_Task to carry out:_ A faithful, complete copy of the entries is the sole expected answer.

[Stored records]
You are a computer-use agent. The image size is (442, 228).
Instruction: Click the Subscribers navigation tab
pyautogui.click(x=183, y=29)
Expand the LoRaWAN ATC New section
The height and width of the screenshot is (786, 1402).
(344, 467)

_Completed exercise:_
You are a computer-use agent. The image size is (442, 228).
Instruction: Click the Subscribers navigation tab
pyautogui.click(x=183, y=29)
Expand the LoRaWAN ATC New section
The height and width of the screenshot is (786, 1402).
(344, 467)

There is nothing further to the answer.